Figure 3. Transcriptional units in the yeast protease activity assay. TU1 - Transcriptional Unit 1 consists of sic1ΔN under the control of LexA binding promoter. TU2 - Transcriptional Unit 2 includes LexA binding domain (LexA BD) and activation VP16 domain separated by SRCR-SID linker from SALSA protein (under control of GAL1 promoter). TU3 - transcriptional unit 3 consists of protease fused to ligand facilitating protease binding to SALSA (under control of GAL1 promoter)
The first transcriptional unit (TU1) includes the coding sequence for sic1∆N that inhibits cell cycle progression, consequently terminating cell growth. sic1∆N is expressed from the promoter with the LexA binding sites. The transcription of sic1∆N is dependent on the transcription factor encoded in the second transcription unit (TU2). The second transcriptional unit (TU2) contains the transcription factor consisting of LexA binding domain and VP16 activation domain, just as in conventional two-hybrid. However, the two domains are separated by the SID linker from SALSA, and they are also fused with an SRCR domain. SRCR domain can be used as a separate binding partner for the engineered protease to increase the affinity of the protease for the transcription factor (explained below). The SID linker between the DNA binding and activation domains is the target site for the protease. As a proof of principle, in the positive control construct, we included the six amino acid long specific TEV protease cleavage site in the middle of the SID. In case the cleavage by TEV does not occur, we are notified that the problem lies in the experimental setup itself. This approach enables us to determine if our test system is reliable and specific. The final component, expressed as the third transcriptional unit (TU3), is the protease. To improve the specificity of our protease, we used a strategy to increase the affinity of the protease to SALSA (Figure 4). For this, we employed the mechanism that the cariogenic bacteria use to bind SALSA. S. mutans cell surface contains streptococcal antigen I/II (SA I/II) adhesin, which binds to salivary agglutinin. Studies mapped the residues in the C-terminus of SA I/II as the prominent region for binding to salivary receptors (Kelly et al., 1999). We used this sequence as a ligand to facilitate binding of the protease and the SRCR domain fused to the transcription factor. We also added the SV40 nuclear localization sequence to the protease to guide the protease to the nucleus, where the transcription factor functions.

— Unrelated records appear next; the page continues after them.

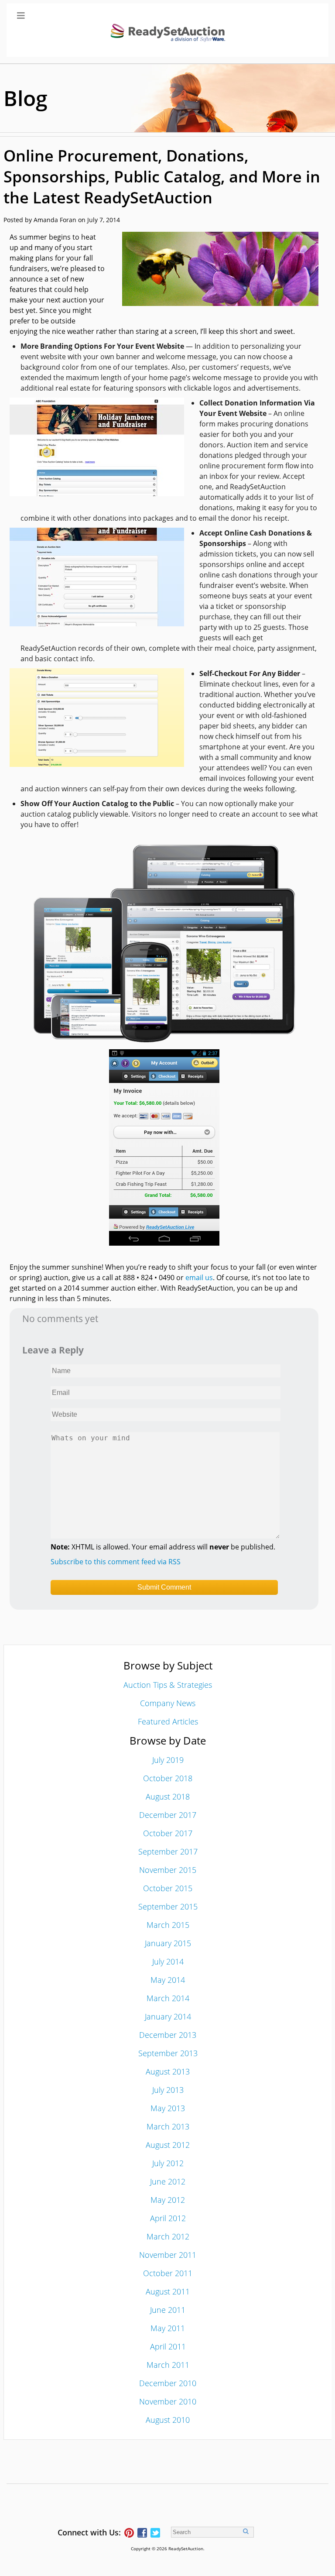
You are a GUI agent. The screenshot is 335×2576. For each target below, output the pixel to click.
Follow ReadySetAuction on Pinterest (129, 2533)
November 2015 (167, 1870)
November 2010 (167, 2401)
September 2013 (168, 2053)
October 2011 (167, 2273)
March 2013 (168, 2126)
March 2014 (168, 1998)
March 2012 (168, 2236)
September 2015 (168, 1906)
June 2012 (167, 2181)
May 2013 (167, 2108)
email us (199, 1277)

Figure 4. Inactivation of the transcription factor by proteolytic digestion. The protease is fused with a peptide from S. mutans that binds the SRCR domain. The DNA binding and activation domains of the transcription factor are separated by the SID linker and SRCR domain from SALSA. The protease docks to the SRCR domain via the peptide from S. mutans and cleaves the SID linker that leads to the separation of the DNA binding and activation domains and, finally, inactivates the transcription factor.

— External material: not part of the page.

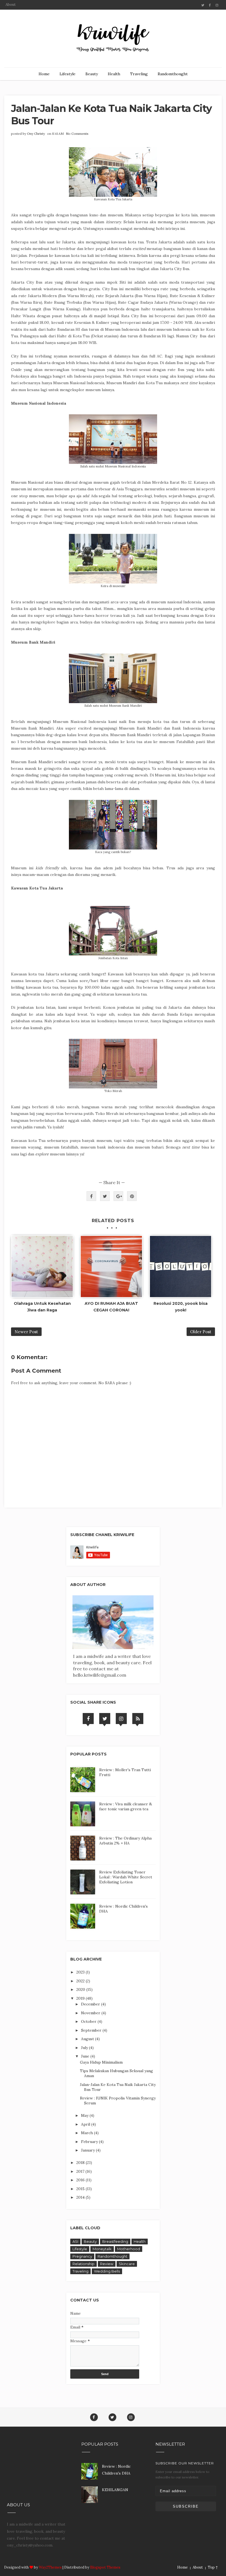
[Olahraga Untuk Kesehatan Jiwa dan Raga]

All three transcription units have sites for homologous recombination to integrate the coding sequences into S. cerevisiae chromosomes: URA3homology for TU1, LEU2homology for TU2, and HO homology for TU3. Furthermore, we can assemble multigene plasmid from TU1, TU2, and TU3 using Golden Gate assembly and the aforementioned MoClo yeast toolkit. In this case, the integration vector inserts our coding sequences into ura 3-1 locus. Two possibilities for integration make our system versatile and make the integration of transcriptional units independent of each other. Therefore, during laboratory experiments, we do not necessarily need to wait to obtain all transcriptional units for yeast transformation. Our modified yeast two-hybrid system is intended to integrate into yeast S. cerevisiae chromosomes, which we approached in two ways: individual integration of each transcriptional unit into separate loci or combined integration of all three TUs into a single locus.